*EXERCISE BRIEF*
Give the entries again exactly. Skip the pictures.

*EXCERPTED RECORDS*
----

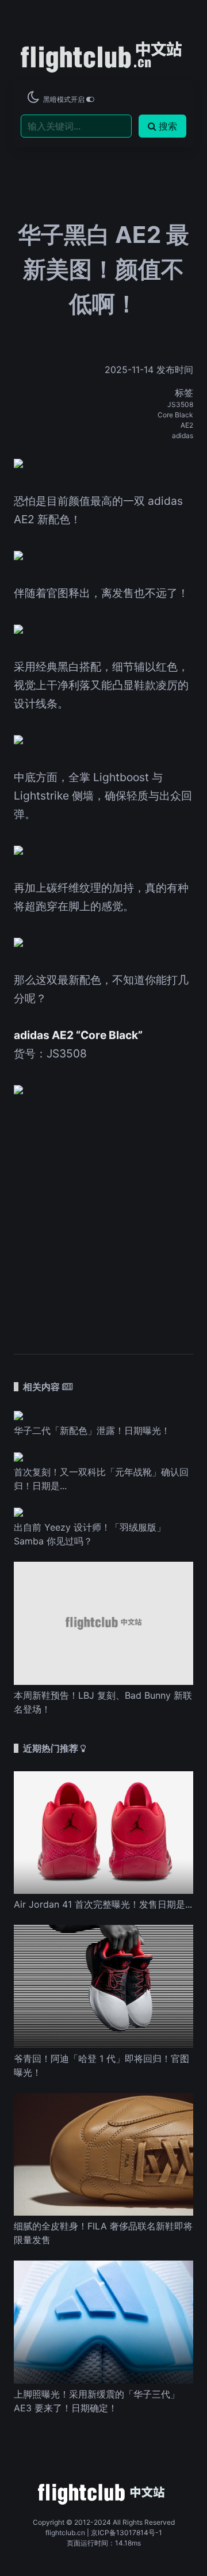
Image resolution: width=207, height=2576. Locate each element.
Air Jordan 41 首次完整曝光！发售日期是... (103, 1904)
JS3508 (180, 404)
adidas (182, 435)
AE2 (187, 425)
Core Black (175, 414)
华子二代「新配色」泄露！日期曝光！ (92, 1430)
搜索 (168, 126)
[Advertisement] (103, 1218)
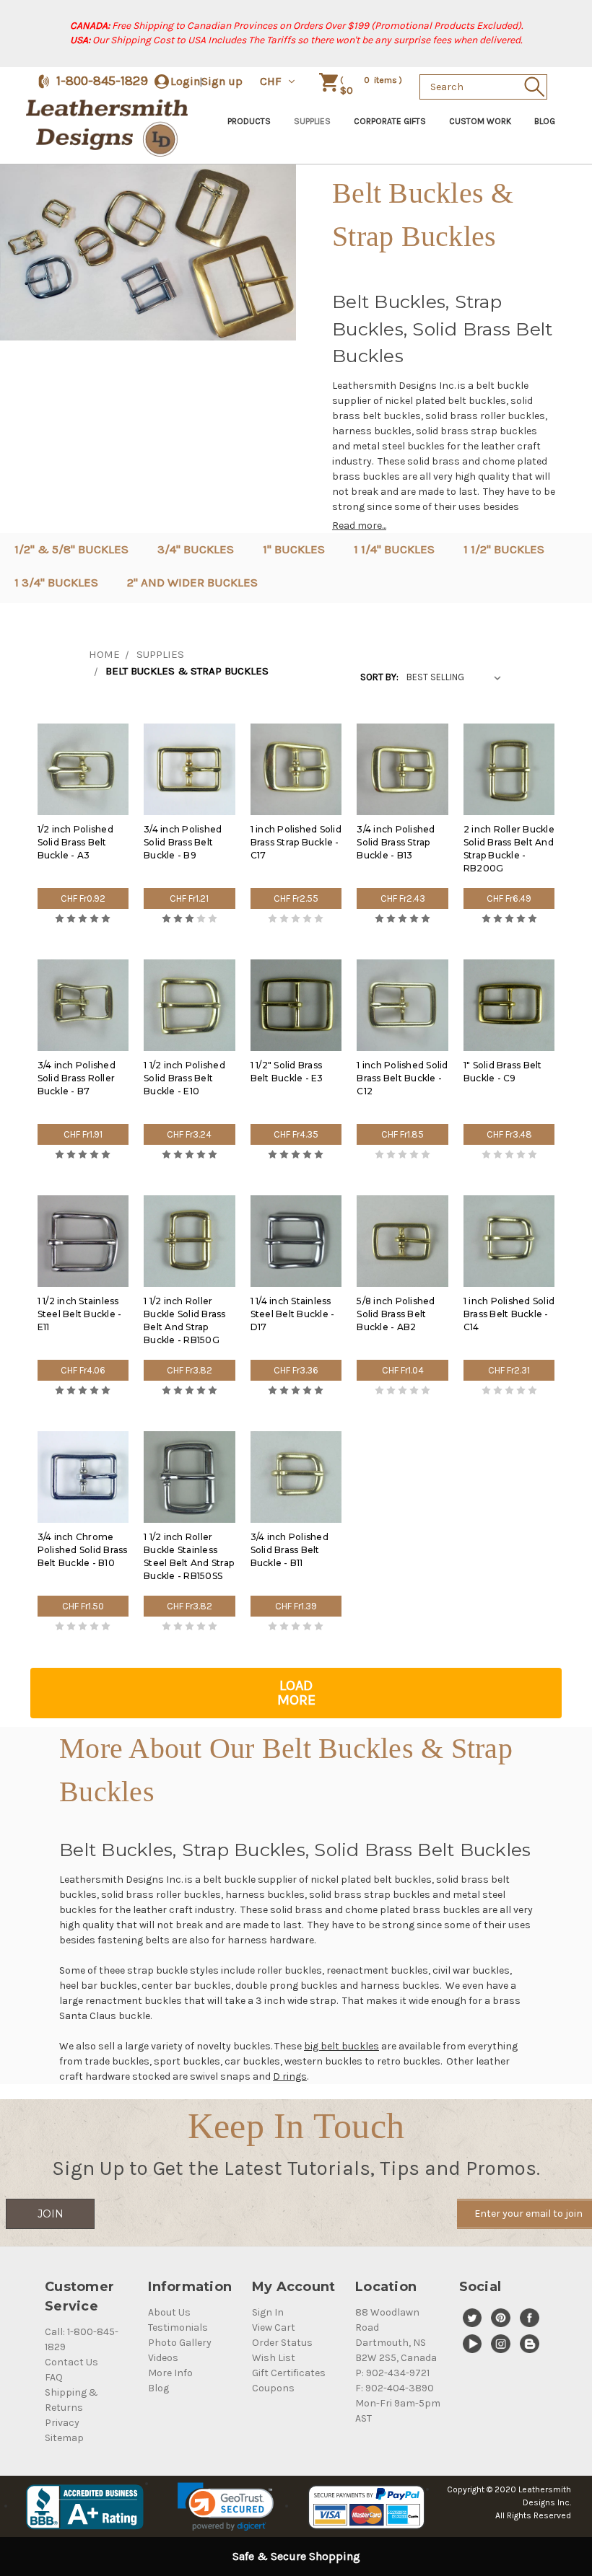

----

*ANSWER FOR THIS EXERCISE*
Image resolution: width=207, height=2576. Locate each element.
Air Jordan 41 首次完整曝光！发售日期是... (103, 1904)
JS3508 (180, 404)
adidas (182, 435)
AE2 (187, 425)
Core Black (175, 414)
华子二代「新配色」泄露！日期曝光！ (92, 1430)
搜索 (168, 126)
[Advertisement] (103, 1218)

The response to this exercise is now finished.